DATA section start

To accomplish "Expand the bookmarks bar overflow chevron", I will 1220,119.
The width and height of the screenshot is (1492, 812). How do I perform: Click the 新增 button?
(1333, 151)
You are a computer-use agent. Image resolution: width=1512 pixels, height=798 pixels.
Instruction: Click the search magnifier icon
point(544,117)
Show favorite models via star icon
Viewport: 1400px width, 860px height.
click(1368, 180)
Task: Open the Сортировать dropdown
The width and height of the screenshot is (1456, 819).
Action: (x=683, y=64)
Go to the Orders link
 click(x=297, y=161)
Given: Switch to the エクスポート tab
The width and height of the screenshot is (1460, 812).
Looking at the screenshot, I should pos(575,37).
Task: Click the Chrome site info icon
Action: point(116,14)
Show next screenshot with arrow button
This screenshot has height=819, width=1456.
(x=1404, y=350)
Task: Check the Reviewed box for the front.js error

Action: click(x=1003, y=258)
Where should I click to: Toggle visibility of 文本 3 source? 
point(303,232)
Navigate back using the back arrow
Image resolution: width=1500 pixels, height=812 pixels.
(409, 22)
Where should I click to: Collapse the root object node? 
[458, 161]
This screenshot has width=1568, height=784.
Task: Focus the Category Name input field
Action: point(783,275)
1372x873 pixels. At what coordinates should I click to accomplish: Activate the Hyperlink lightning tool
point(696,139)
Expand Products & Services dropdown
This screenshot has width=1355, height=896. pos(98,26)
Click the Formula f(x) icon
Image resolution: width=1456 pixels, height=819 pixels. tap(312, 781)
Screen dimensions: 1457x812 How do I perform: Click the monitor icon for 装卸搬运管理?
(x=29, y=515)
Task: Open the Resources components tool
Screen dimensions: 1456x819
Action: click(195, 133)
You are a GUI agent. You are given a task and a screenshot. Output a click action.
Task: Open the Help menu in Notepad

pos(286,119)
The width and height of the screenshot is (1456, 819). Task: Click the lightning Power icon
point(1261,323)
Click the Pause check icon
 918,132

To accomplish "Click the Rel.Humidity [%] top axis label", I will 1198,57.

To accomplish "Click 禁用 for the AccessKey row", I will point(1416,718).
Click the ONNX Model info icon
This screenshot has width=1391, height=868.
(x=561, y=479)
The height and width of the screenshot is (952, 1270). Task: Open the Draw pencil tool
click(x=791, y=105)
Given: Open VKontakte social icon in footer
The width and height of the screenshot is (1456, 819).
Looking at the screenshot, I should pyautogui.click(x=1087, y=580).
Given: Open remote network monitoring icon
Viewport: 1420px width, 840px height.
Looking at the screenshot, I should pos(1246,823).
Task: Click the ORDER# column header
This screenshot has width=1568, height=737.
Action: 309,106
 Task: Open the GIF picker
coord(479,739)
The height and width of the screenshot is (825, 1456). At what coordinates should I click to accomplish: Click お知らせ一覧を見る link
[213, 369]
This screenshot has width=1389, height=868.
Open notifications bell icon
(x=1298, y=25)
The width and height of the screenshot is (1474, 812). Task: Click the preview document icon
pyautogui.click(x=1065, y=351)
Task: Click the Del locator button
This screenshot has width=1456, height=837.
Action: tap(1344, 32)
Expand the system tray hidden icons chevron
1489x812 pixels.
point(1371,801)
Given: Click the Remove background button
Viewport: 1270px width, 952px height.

DATA section end

▶ [EXERCISE]: Line by line, check the data above for the word "chevron" and state how many lines contain it. Give only the number.

▶ [REPLY TO THE TASK]: 2